Epilepsy, also called seizure disorder, is a serious illness in which a man experiences a sudden surge of electric activity in the brain, changing how they feel or behave. There are many descriptions of this illness in television (all of which are totally wrong and for storyline reasons only). Being afflicted with the most patchable type of this disorder, the most exact description would be to tighten all your muscles as hard as possible, past the point of distress. You’re beginning to cramp, are’t you? Now conceptualize this: while your muscles are tightening, you’re repeatedly bashing your appendages and your head against other solid things (don’t attempt). His muscles have been stressed to the stage that it distressing to do so, although it’s a disquieting scene to see a guy trying to stand on his own two feet. In order to enlighten some of you about epilepsy, the subsequent list is fifteen facts I’ve learned about epilepsy through injury, research and treatment.
15. Hippocrates wrote the first novel on epilepsy, On the Sacred Disease, around maintaining that people who have epilepsy didn’t have the power of prophecy, understanding that it was a brain disorder and 400 BC.
14. Single tonic-clonic (otherwise referred to as grand mal) seizures lasting less than 5-10 minutes aren’t known to cause brain damage, contrary to the belief that seizures cause brain damage, they’re really more likely to come from head injury.
13. It’s not possible to swallow your tongue during a seizure; you cannot consume your tongue can you?
12. There have been some recent consequences that have induced many to believe epilepsy goes together with depression and stress.
11. Like a diabetic who’s misinterpreted as a drunk driver, epileptics can frequently have a seizure that manifests itself as eccentric behaviour, for example: repeating exactly the same word, not crying, talking gibberish, undressing, or replying to questions. (In my situation I was considered a danger to a whole classroom while I was suffering from a seizure of this nature.)
10. Early in the 19th century, people who have severe epilepsy were cared for in asylums, but among the reasons they were kept independent from psychiatric patients was because of the misconception that seizures were infectious.
9. Everyone is born with a seizure threshold. You’re likely to have a seizure if your threshold is high. Yet specific actions or matters, known as causes, can lower your threshold, including drinking alcohol, sleep deprivation, anxiety, sickness, flickering lights and hormones (for girls mainly) can have an impact on your own seizure threshold.
8. Just in about 30% of instances is the basis for epilepsy driven. In what’s referred to as idiopathic epilepsy, the other 70% remain unanswered.
7. About 1 in 20 epileptics are sensitive to flickering light, or photosensitive epilepsy. Change in light, or the comparison, can activate a seizure.
6. The official colour for Epilepsy Knowledge is Lavender, with the pantone swatch of PMS 2593.
5. Towards the beginning of the 20th century, some US states had laws prohibiting people who have epilepsy become or to marry parents, some allowing sterilization.
4. Seizures have a start, middle, and ending. The start, referred to as the atmosphere, jamais vu and can have hints of the oncoming seizure for example odors, sounds, flavors, lightheadedness, or deja. The center, is the seizure itself, whether it be a simple partial seizure, or a grand mal seizure. The ending of the seizure is called the postictal period and is the brain recuperating, which can take anywhere from seconds to hours and is generally accompanied with disorientation and memory loss.
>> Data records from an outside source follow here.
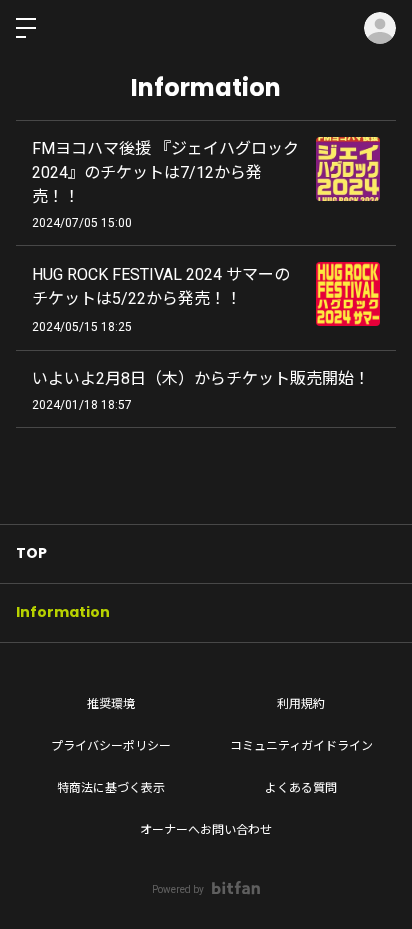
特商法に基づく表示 (111, 788)
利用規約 (301, 704)
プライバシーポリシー (111, 746)
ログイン (380, 28)
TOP (31, 553)
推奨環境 (111, 704)
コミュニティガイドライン (301, 746)
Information (63, 612)
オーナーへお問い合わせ (206, 830)
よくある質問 (301, 788)
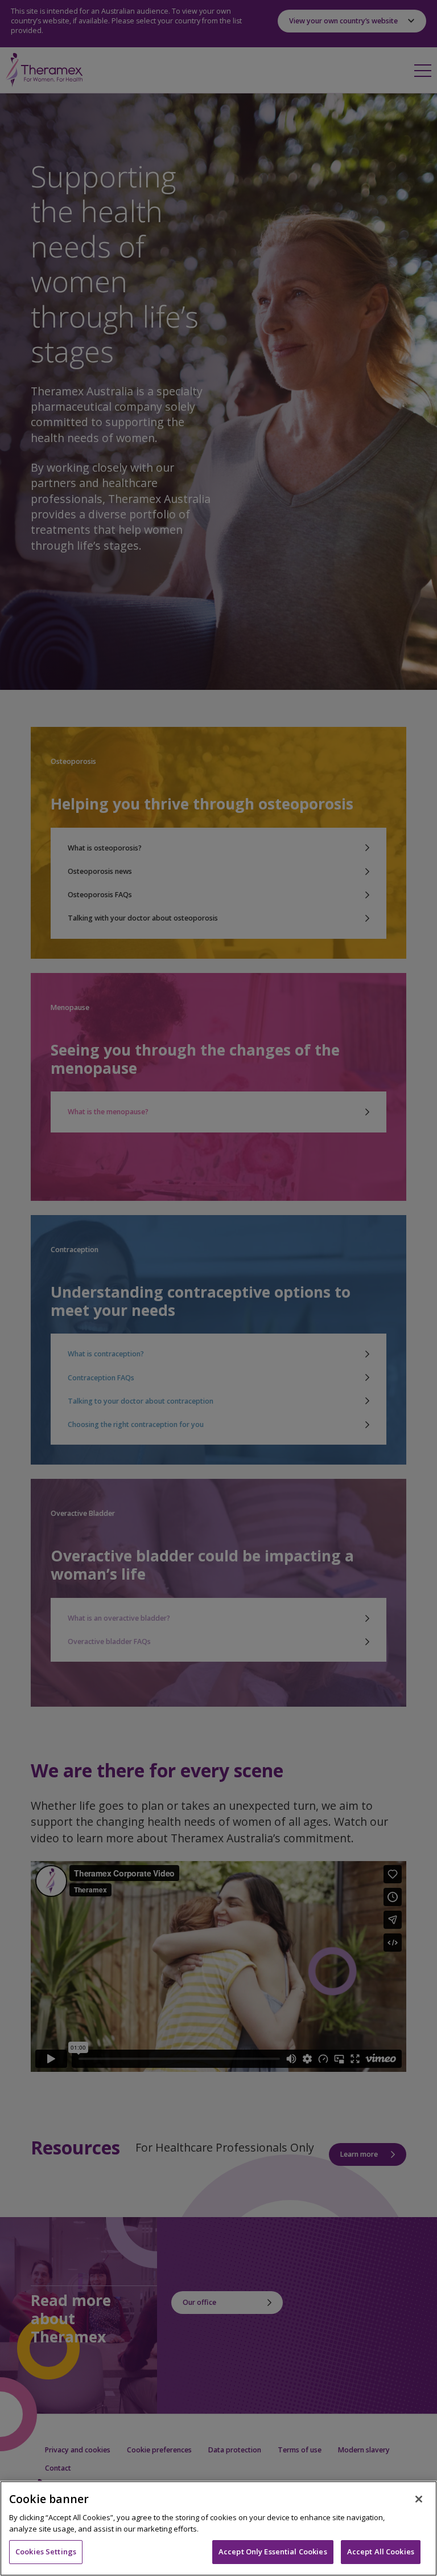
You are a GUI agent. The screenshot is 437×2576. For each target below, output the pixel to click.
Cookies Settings (45, 2551)
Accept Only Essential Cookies (272, 2551)
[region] (218, 2528)
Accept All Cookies (380, 2551)
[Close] (418, 2499)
3. The appropriate treatment for someone having a tonic-clonic seizure isn’t what you see in TV shows (multiple individuals pressing their body weight down on a grabbing man). Here’s what you should do: Pay attention to the length of time the seizure continues, go things they could strike out of the area, just block their means to prevent them from going too far (or into water, fall off a bed, etc.). Place on their side after the episode and do’t place anything in their own mouth. In case it continues for more than five minutes call an ambulance.
2. Diazepam, or Diastat, is the medication used to treat a prolonged seizure or cluster of seizures. It’s a gel provided in a plastic applicator that sadly, needs to be added rectally.
1. Epilepsy is generally not a lifelong illness, with only 25% of those who develop seizures growing not easy to control seizures. And in my experience, those that have seizure disorders that are lifelong have more serious illnesses at play.